But then they state, the "weights" are the reciprocals of the variances of $\bar x_A, \bar x_B,$ and $\bar x_C$ i.e.

$$w_A=\frac{N_A}{\sigma^2_A}; etc$$ for the other two. They explain this in a later chapter, Method of Least Squares, and I read the section on weighted average. Now they are trying to find the circumference of a disc with in three different ways. In order to find the true value of the circumference $P$ it is equal to the expected value of $\hat p$. This makes sense, another way to state the average in lamen's terms. In order to find the best value we need to find the best coeffiencets that will yield the highest precision for $\hat p$, or minmize the variance of $\hat p$. Now, consider a linear combination (Eqn 1) of each of the three measurements, i.e. $$\hat p=a_1p_1+a_2p_2+a_3p_3$$

To select the coefficients that will yield the highest precision for $\hat p$. Through a series of steps, which I understand but won't re-write here, they use a system of equations to get one of the coefficients as a linear combination of the other two because they determine the coefficients sum to 1. Next step is to plug this into the Variance equation and take the derivative with respect to one of the coefficients and set equal to zero. Lastly, through a series of algebra we get that $$a_1=\frac{1/\sigma^2_1}{1/\sigma^2_1+1/\sigma^2_2+1/\sigma^2_3}$$ and likewise for the other two. The algebra I understand. Then we let each $w_1={1/\sigma^2_1}$, etc to get our standard notion of weights as $$a_1=\frac{w_1}{w_1+w_2+w_3}$$ and likewise for the rest.

My question derives from the actual use of the weighted average involving standard deviations. I have never encountered two sets of data with a different measurement, hence my unfamiliarity with taking the weighted average of sample means to get an estimate of the population mean.
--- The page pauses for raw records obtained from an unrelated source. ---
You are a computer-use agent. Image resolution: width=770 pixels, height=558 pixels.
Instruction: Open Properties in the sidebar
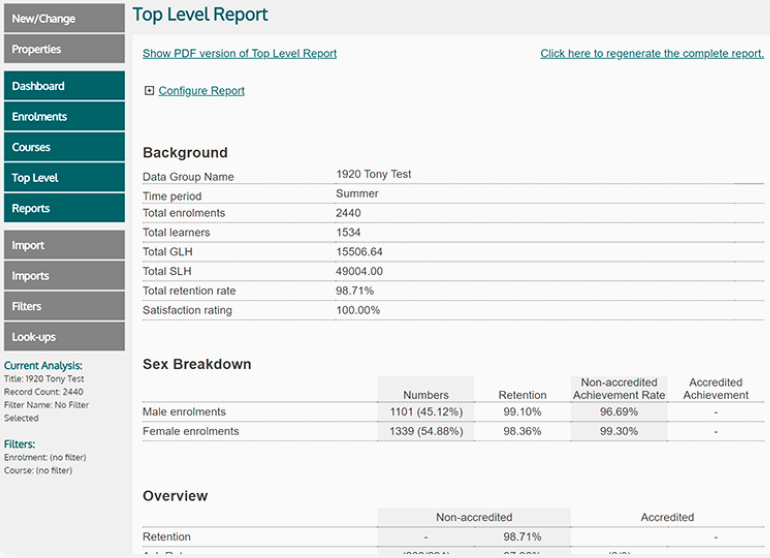point(64,49)
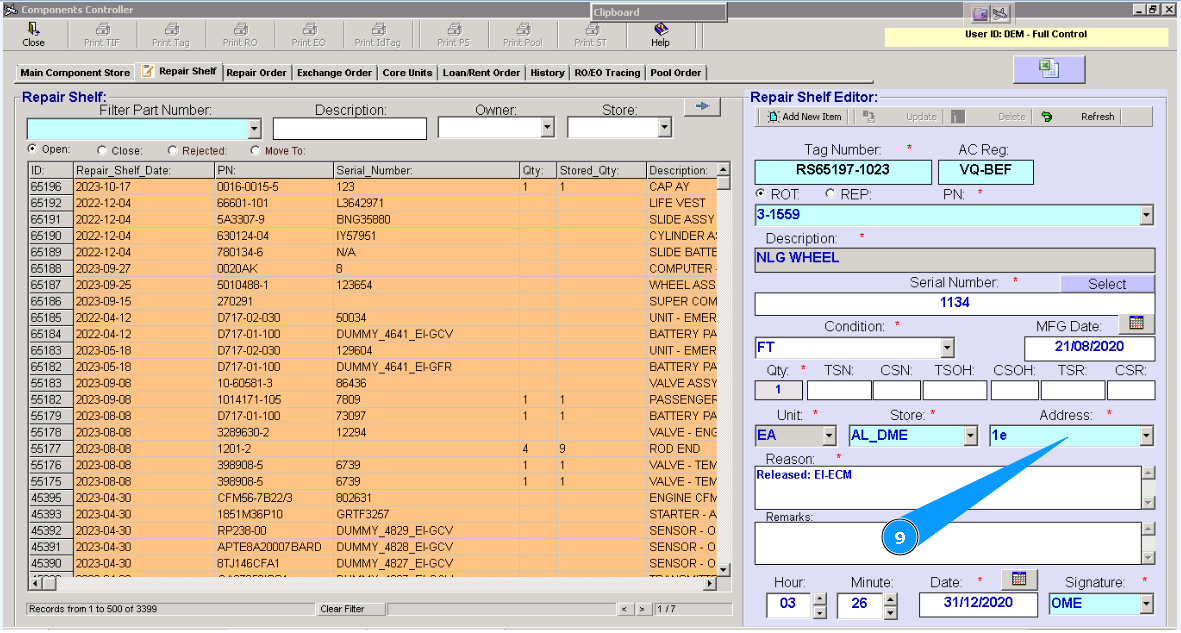Open the calendar next to Date field
The height and width of the screenshot is (633, 1181).
[1019, 580]
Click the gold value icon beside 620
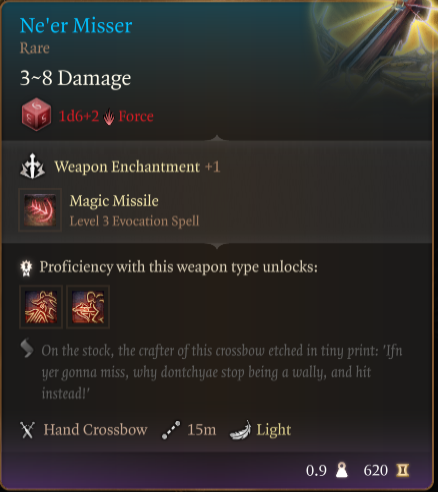The width and height of the screenshot is (438, 492). (403, 470)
I can see why we don't weight each measurement technique the same, we weight it off an error associated with it. Yet in creating a simple model, I have always let $\Sigma w_i=1$ and used the linear combination, Eqn 1, to solve for my value or used a sumproduct then divided by the sum to find something like aggregate price when the quantities are different. Those methods are different then this one, but can someone provide insight to this and it's uses in method of least squares.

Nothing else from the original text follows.